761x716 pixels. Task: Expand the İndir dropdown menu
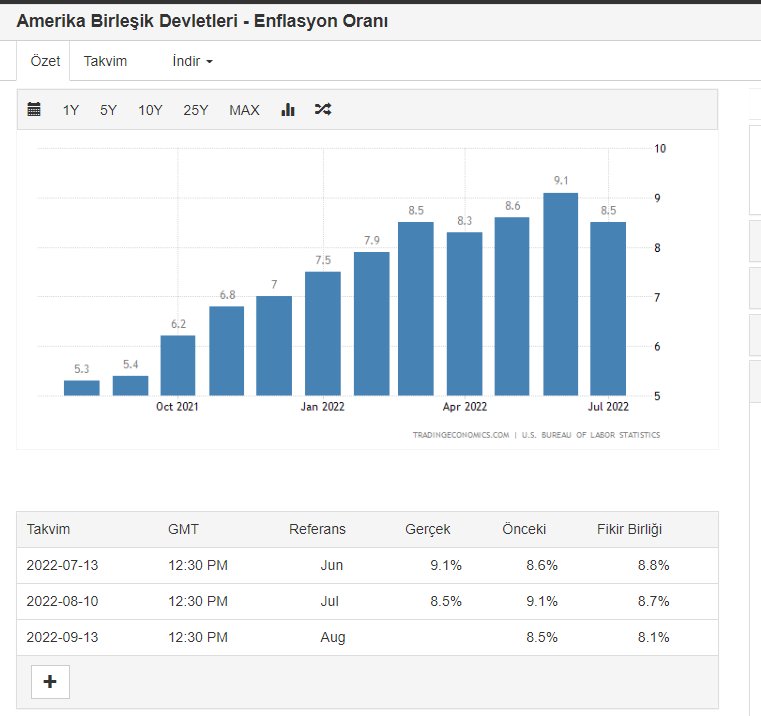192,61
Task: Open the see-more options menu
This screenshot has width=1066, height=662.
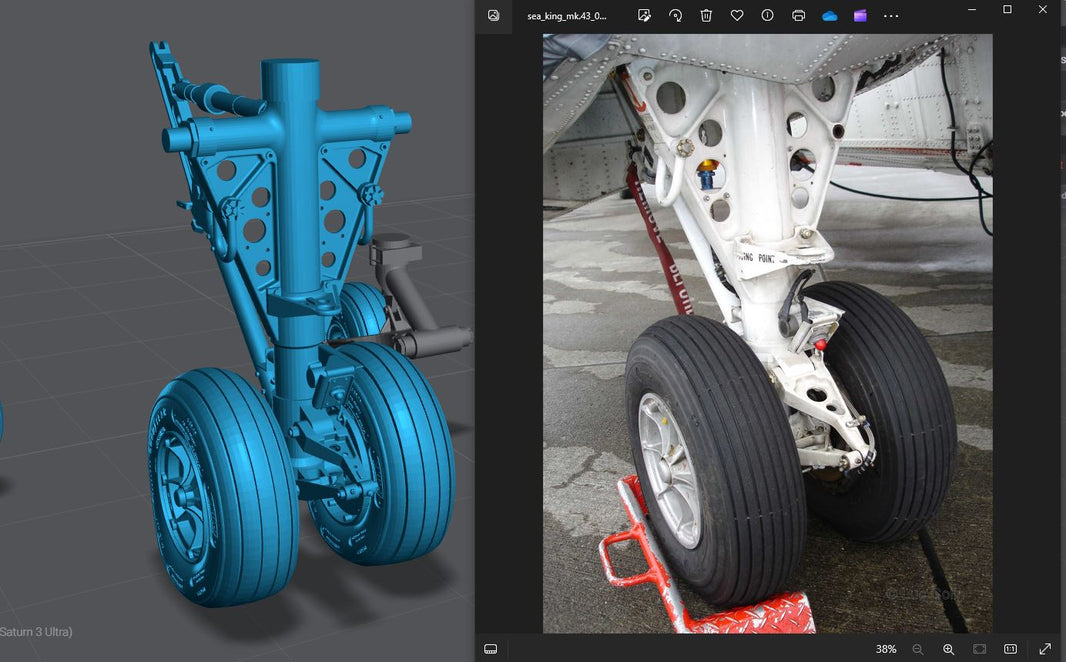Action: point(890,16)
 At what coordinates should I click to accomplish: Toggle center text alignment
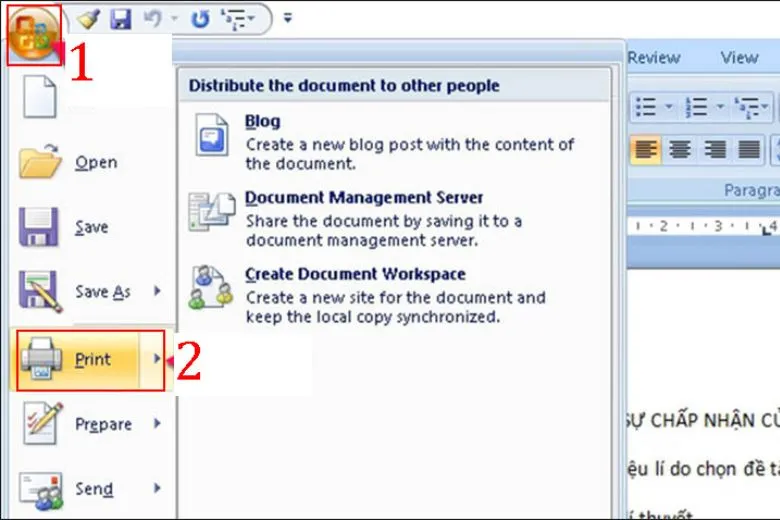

• • • • •

Write out the records above once more, word for word, with no pictures.

761x716 pixels. Task: Expand the İndir dropdown menu
192,61
Task: Open the see-more options menu
This screenshot has width=1066, height=662.
Action: point(890,16)
 At what coordinates should I click to accomplish: Toggle center text alignment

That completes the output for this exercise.